Report lays out red flags, failures in rearing of shooter at Conn. school
HARTFORD, Conn. — In February 2007, Yale clinicians identified in Adam Lanza what they believed were profound emotional disabilities and offered him treatment that could give him relief for the first time in his troubled life.
But Adam was angry and anxious, and he didn’t want to go. His mother, Nancy Lanza, constantly placating her son, was inclined to pull away from the treatment, prompting a psychiatric nurse to reach out to his father, Peter Lanza, in an urgent email.
“I told Adam he has a biological disorder that can be helped with medication. I told him what the medicines are and why they can work. I told him he’s living in a box right now and the box will only get smaller over time if he doesn’t get some treatment.”
Nancy Lanza rejected the Yale doctors’ plan. Adam was 14.
Six years later, Adam, now an emaciated recluse and fixated with mass killers, murdered his mother and massacred 20 children and six educators and turned a gun on himself at the elementary school he once attended in the Sandy Hook section of Newtown.
A report released Friday by the Office of the Child Advocate pointed to the Yale episode as one of dozens of red flags, squandered opportunities, blatant family denial and disturbing failures by pediatricians, educators and mental health professionals to see a complete picture of Adam Lanza’s “crippling” social and emotional disabilities.
The report points out repeated examples in which the profound rage simmering inside Lanza was not explored in favor of attempts to manage his symptoms.
For example, at the apex of Adam’s increasing phobias and problems coping with middle school, he went to a pediatrician and was repeatedly prescribed a lotion to soothe hands rubbed raw by excessive washing. Yet the authors note that there was no effort during these visits to address the underlying causes.

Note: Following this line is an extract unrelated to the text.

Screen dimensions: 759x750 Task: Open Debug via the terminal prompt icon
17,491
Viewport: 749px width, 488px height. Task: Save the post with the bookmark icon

A visit to a hospital emergency room was cut short before there was a chance for clinicians to explore Adam’s problems at greater depth and schedule him for long-term treatment because Nancy Lanza said that being at the hospital was making Adam anxious.
The child advocate’s mandate was to scour Adam Lanza’s life for warning signs, lapses and communication breakdowns that could lead to reform in Connecticut’s school and mental health systems.
The 112-page report reserves some of its most searing criticism for what the authors see as efforts by his parents and school personnel to control superficial symptoms and appease him to “get through the day.”
At times, the report said, school officials in Newtown failed to comply with legal requirements in their handling of Adam.
“The lack of sustained, expert-driven and well-coordinated mental health treatment, and medical and educational planning, ultimately enabled his progressive deterioration,” the report said.
Among the troubling omissions cited in the report, the authors reveal that Adam never underwent a neurological examination despite reported seizures. Adam was repeatedly pulled from special education programs, therapy and schools and was in the state’s homebound program with minimal oversight by school officials.
Even Adam’s own stunningly violent and graphic school writings about homicide, gunplay and seventh-grade war essays failed to trigger psychiatric treatment.
The report traces his descent after high school into depression, isolation and suicidal thoughts, spending months in his bedroom with blacked-out windows and communicating in cyberspace with fellow connoisseurs of mass murder.
He also spent those days planning the attack on Sandy Hook Elementary School, which he may have chosen because he could overpower the children and anticipated little resistance. The report said Adam visited the school’s website “on numerous occasions” and studied the school’s security procedures.
“The attack on Sandy Hook Elementary appears to have been a purposefully thought-out and planned attack. (Adam Lanza) did not just ‘snap,’ ” wrote Sarah Eagan, the state Child Advocate.